ComfyUI Middleware

Introduction

This project serves as middleware for ComfyUI, designed to wrap various workflows into accessible APIs. It primarily supports my undergraduate thesis project, which aims to empower a narrative card game with multimodal AI capabilities.

Motivation

With the evolution of the gaming industry, especially narrative games, the demand for immersive experiences has significantly increased. Game developers face substantial content creation requirements, which traditionally involve considerable human and time resources. Multimodal AI technology can significantly optimize this process, providing more efficient and flexible development tools.

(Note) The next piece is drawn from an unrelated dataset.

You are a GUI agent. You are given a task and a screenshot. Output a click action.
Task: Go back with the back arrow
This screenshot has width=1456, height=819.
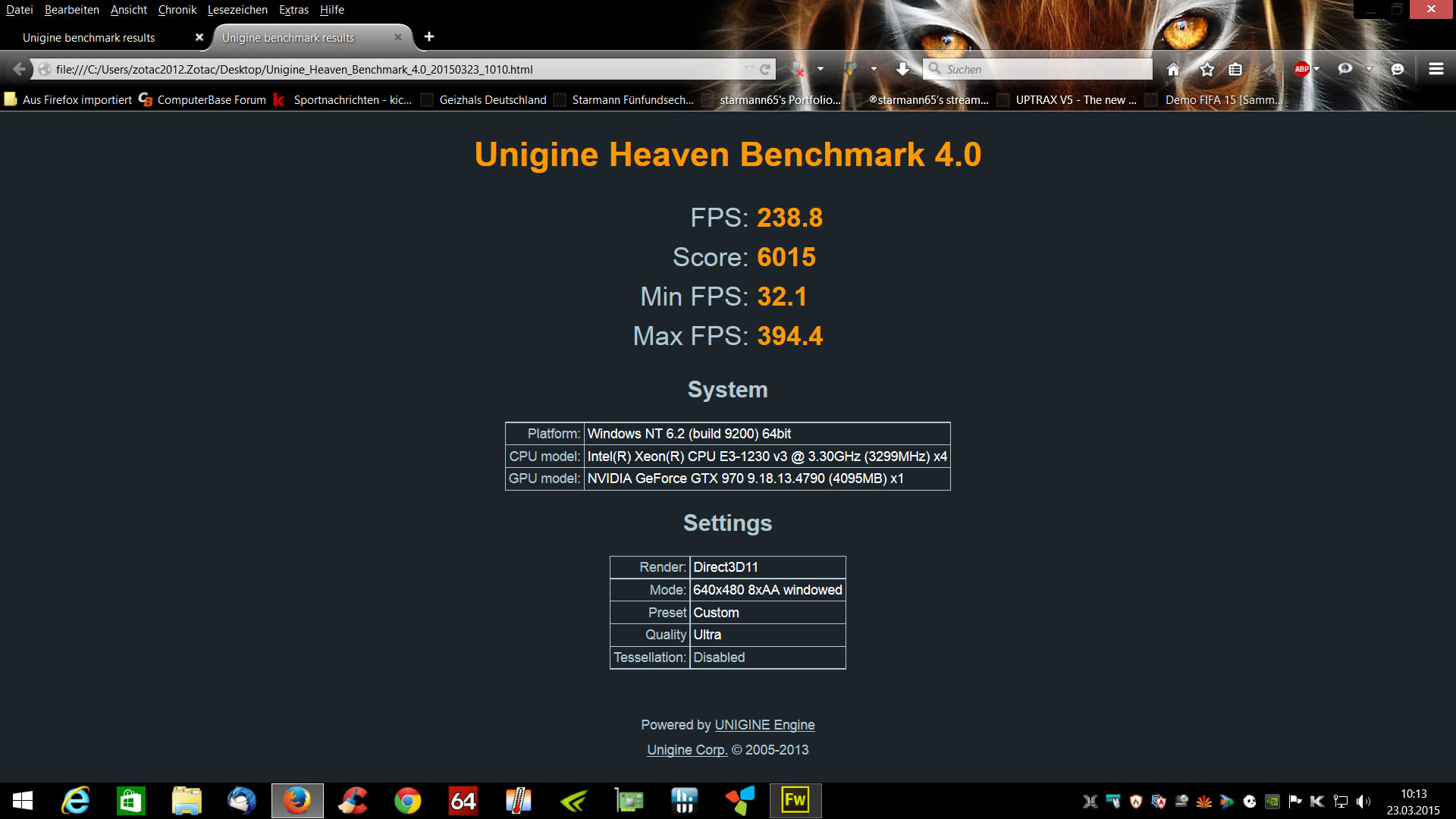point(19,70)
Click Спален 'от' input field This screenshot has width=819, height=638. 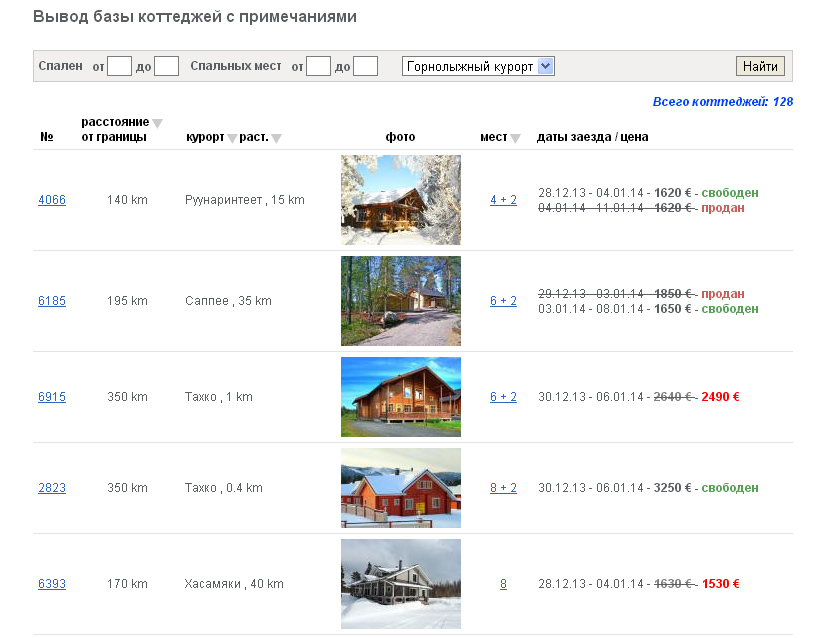120,66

This research aims to build a comprehensive model workflow using Python and TypeScript, integrating ms-swift and ComfyUI. By leveraging large language models like Qwen2.5Coder-7B and Qwen2.5-7B-Instruct, as well as text-to-image models like SDXL or Flux, we provide customized multimodal API tools for narrative games. The goal is to enhance the speed and quality of game content generation, thereby reducing development costs and improving efficiency.

Objectives

Build and Train Custom Models: Train and optimize large language models and text-to-image models using ms-swift and sd-scripts based on specific game requirements.
Optimize Multimodal Workflows: Use ComfyUI to build efficient image generation workflows, and integrate them with NodeJS (Express, Nodemon, Axios) for API encapsulation, enabling efficient reuse and rapid generation.
API Integration and Performance Optimization: Optimize API call efficiency through POST requests and Promise concurrency control, and integrate with mainstream game engines like Unity and Unreal Engine (UE).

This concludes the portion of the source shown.